Machine learning enables a computer application to become proficient at a wide variety of tasks, but it often takes a long time to design a machine learning architecture from scratch and to then train that algorithm. As reported by ScienceAlert, researchers at Google Brain have recently experimented with new ways of creating AI programs, employing techniques based on mutations that allow AIs to “evolve” organically.
Google’s AutoML system has been automatically creating AI programs for a while now, and many of these programs achieve better performance than models designed by human engineers. However, Google researchers were able to expand upon this system, releasing research that implies the system could be utilized to “discover” new, more efficient and powerful algorithms through a process that mirrors evolution. This process is based on the mutation of mathematical functions and it could also help reduce the human bias that often finds its way into AI systems through data.
The Google research team pre-published a paper last month of arXiv, entitled “Evolving Machine Learning Algorithms From Scratch”. In it, the research team discusses their new system, dubbed AutoML-Zero. Auto-ML Zero operates by tweaking basic mathematical operations, using them as the building blocks for new, sophisticated algorithms. Systems designed with AutoML-Zero could potentially be more powerful and accurate than many other AIs, but the research team tested the process with a specific goal in mind – the fixing of human bias within generic machine learning models and datasets. The researchers describe the problem in their research paper:
“Human-designed components bias the search results in favor of human-designed algorithms, possibly reducing the innovation potential of AutoML. Innovation is also limited by having fewer options: you cannot discover what you cannot search for.”
AutoML-Zero operates with a three-step approach: setup, predict, and learn. AutoML-Zero begins by taking 100 algorithms created through the random combination of simple mathematical operations, then the algorithms are pitted against one another. Once the best performing algorithms are identified, small tweaks are made to these algorithms and then another round of trials is carried out. This process of competition and mutation mimics a “survival-of-the-fittest” selection process.
Reportedly the entire process can be carried out rather quickly, as the system is capable of processing up to 10,000 possible algorithms a second per processor. It can also carry out these trials more or less 24/7, continuing to experiment with very little input from human operators.
Many of the most impressive algorithmic systems today are just slight variations of algorithms that have a long history in computer science and AI, scaled up. According to Haran Jackson, as quoted by Newsweek, the most interesting thing about the new paper is that the system could potentially discover brand new algorithms that radically differ from those that are most widely used.
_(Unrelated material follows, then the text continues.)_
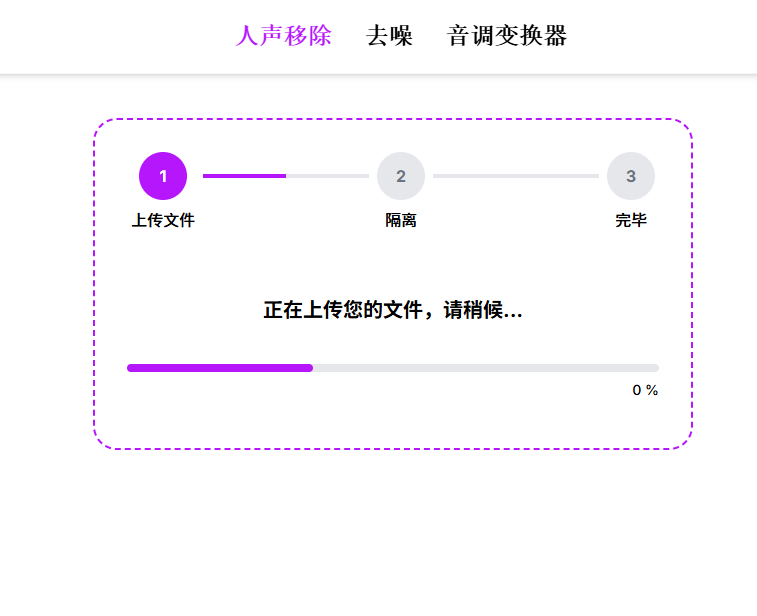Viewport: 757px width, 616px height.
Task: Click the number 3 inside the step circle
Action: point(631,176)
“There is a sense amongst many members of the community that the most impressive feats of artificial intelligence will only be achieved with the invention of new algorithms that are fundamentally different to those that we as a species have so far devised,” said Jackson. “This is what makes the aforementioned paper so interesting. It presents a method by which we can automatically construct and test completely novel machine learning algorithms.”
AutoML-Zero is still in the proof of concept phase and much more work will need to be done on it before its capable of producing algorithms that are as useful as those that drive today’s most cutting edge AI applications. Nonetheless, the research conducted on the system might prove useful even before AAutoML-Zero is finished, informing how other algorithms are designed by engineers.